Document extract -

Fort Myers Shores is an unincorporated community and census-designated place (CDP) in Lee County, Florida, United States. The population was 5,774 at the 2020 census, up from 5,487 at the 2010 census. It is part of the Cape Coral-Fort Myers, Florida Metropolitan Statistical Area.

==Geography==
Fort Myers Shores is located in northeastern Lee County on the south side of the Caloosahatchee River. It is bordered to the east by Olga. Florida State Road 80 forms the southern edge of the community, leading east 20 mi to LaBelle and southwest 10 mi to the center of Fort Myers, the Lee county seat. State Road 31 forms the western edge of the community, leading north 38 mi to Arcadia.

According to the United States Census Bureau, the Fort Myers Shores CDP has a total area of 6.6 km2, of which 5.4 km2 are land and 1.2 km2, or 18.42%, are water.

What is being asked -
In the text about Fort Myers Shores, what was the community's population at the 2020 census?

Supplied entries -
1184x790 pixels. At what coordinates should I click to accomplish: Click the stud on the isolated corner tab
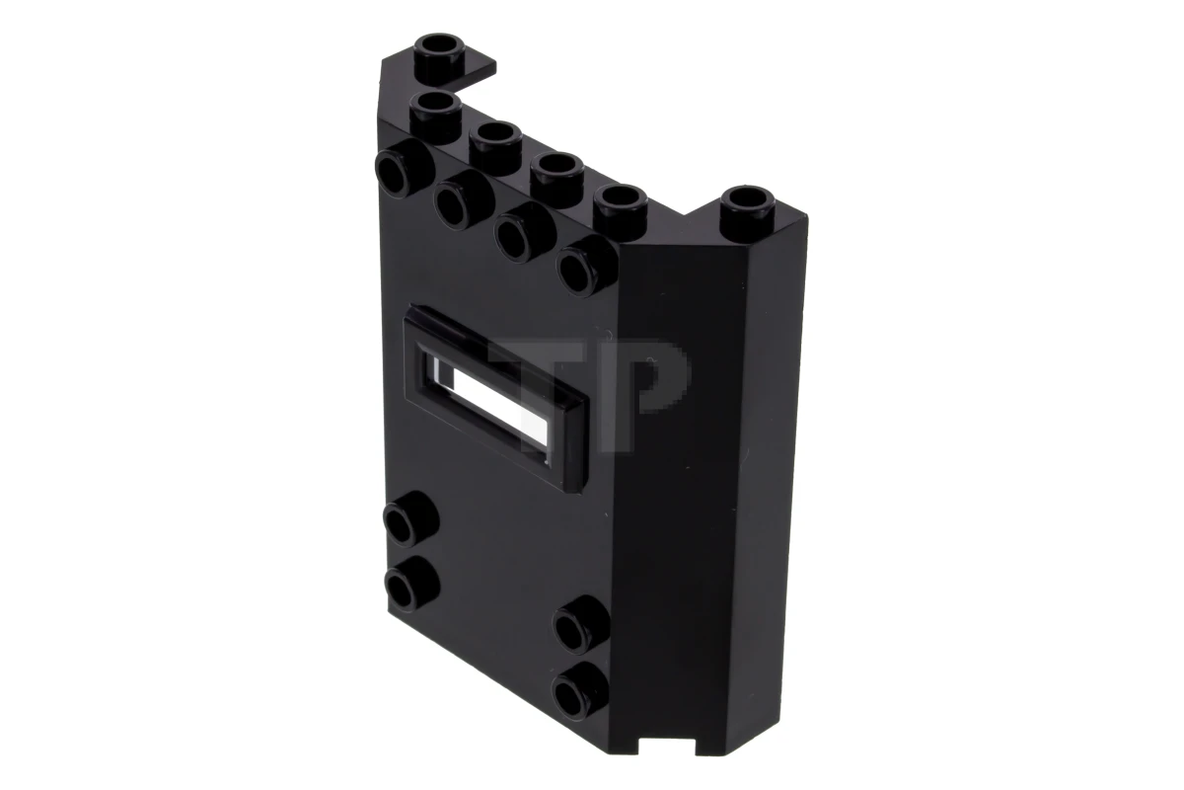444,49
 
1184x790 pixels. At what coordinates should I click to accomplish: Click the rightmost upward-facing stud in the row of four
620,199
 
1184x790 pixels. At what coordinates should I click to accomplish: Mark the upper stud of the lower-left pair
407,518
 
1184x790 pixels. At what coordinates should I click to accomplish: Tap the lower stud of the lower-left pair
407,582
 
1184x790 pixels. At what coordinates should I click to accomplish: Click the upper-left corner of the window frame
412,314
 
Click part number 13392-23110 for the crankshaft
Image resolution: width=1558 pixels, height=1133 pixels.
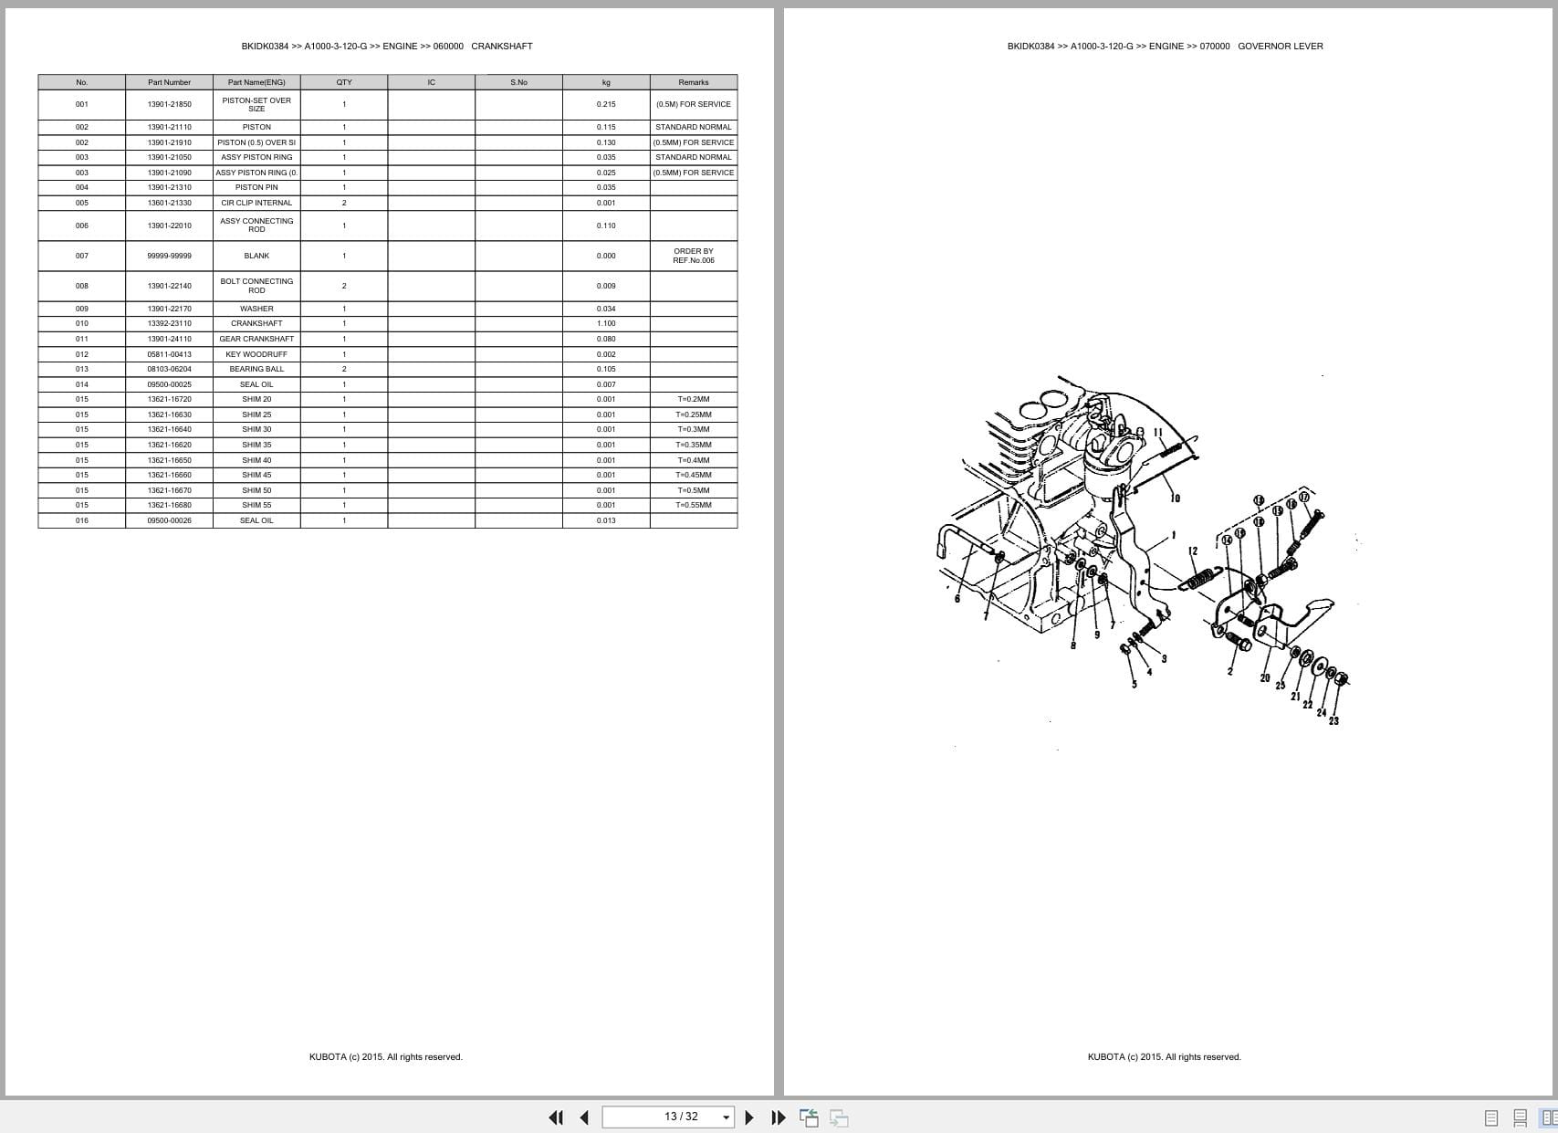pos(169,323)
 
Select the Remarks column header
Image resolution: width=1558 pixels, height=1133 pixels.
pos(693,82)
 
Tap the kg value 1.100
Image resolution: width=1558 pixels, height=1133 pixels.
pos(606,323)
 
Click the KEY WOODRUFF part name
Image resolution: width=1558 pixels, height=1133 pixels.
pos(256,354)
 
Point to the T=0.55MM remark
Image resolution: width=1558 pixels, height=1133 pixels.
pos(693,505)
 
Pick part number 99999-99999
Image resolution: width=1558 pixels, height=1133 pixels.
pos(169,256)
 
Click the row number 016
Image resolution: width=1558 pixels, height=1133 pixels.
pos(82,520)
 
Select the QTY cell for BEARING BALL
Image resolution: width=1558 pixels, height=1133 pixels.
pos(344,369)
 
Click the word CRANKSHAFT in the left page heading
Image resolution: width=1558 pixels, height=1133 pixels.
pos(501,46)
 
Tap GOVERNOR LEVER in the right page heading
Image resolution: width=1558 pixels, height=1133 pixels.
pos(1280,46)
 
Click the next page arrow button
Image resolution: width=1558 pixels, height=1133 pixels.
pos(749,1117)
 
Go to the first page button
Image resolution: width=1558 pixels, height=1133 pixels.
pos(556,1117)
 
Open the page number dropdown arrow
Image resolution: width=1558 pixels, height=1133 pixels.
pos(727,1117)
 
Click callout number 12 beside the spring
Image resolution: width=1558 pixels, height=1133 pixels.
pos(1193,551)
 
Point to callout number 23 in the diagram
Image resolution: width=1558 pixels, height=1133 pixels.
pos(1333,721)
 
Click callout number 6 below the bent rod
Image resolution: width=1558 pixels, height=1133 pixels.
pos(957,599)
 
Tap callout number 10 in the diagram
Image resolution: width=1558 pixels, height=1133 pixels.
pos(1176,498)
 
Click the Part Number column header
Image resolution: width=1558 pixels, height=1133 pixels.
pos(169,82)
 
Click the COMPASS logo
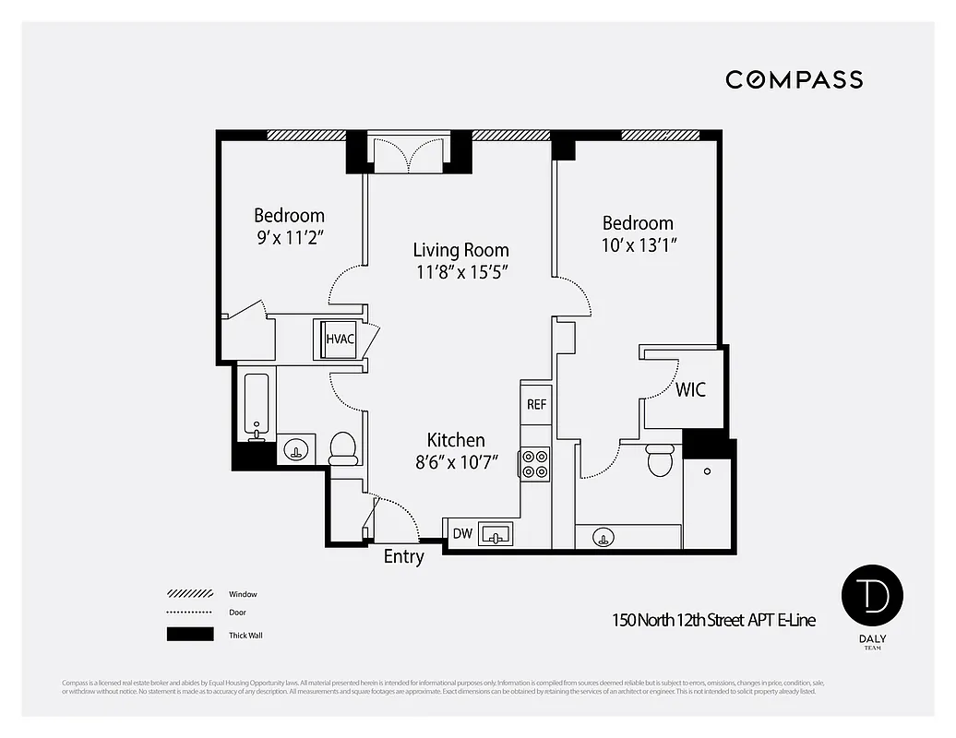794,79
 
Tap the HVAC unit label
340,339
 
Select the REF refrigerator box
536,404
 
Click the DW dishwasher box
461,534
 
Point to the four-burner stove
535,463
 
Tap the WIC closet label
689,389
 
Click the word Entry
403,556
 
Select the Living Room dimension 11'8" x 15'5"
460,272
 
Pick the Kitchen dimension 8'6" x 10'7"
456,462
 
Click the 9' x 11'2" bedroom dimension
289,237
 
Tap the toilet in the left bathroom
343,447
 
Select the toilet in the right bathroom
660,458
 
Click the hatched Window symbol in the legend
189,594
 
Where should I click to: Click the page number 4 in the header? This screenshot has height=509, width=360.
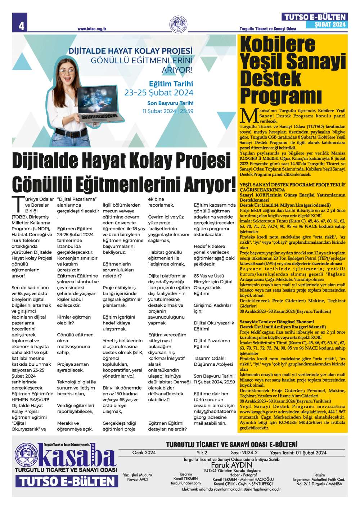21,26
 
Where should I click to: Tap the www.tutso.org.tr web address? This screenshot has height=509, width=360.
91,29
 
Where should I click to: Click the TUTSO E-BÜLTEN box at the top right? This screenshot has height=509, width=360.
315,17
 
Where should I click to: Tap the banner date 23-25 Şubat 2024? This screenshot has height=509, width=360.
159,93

Final answer -
5,774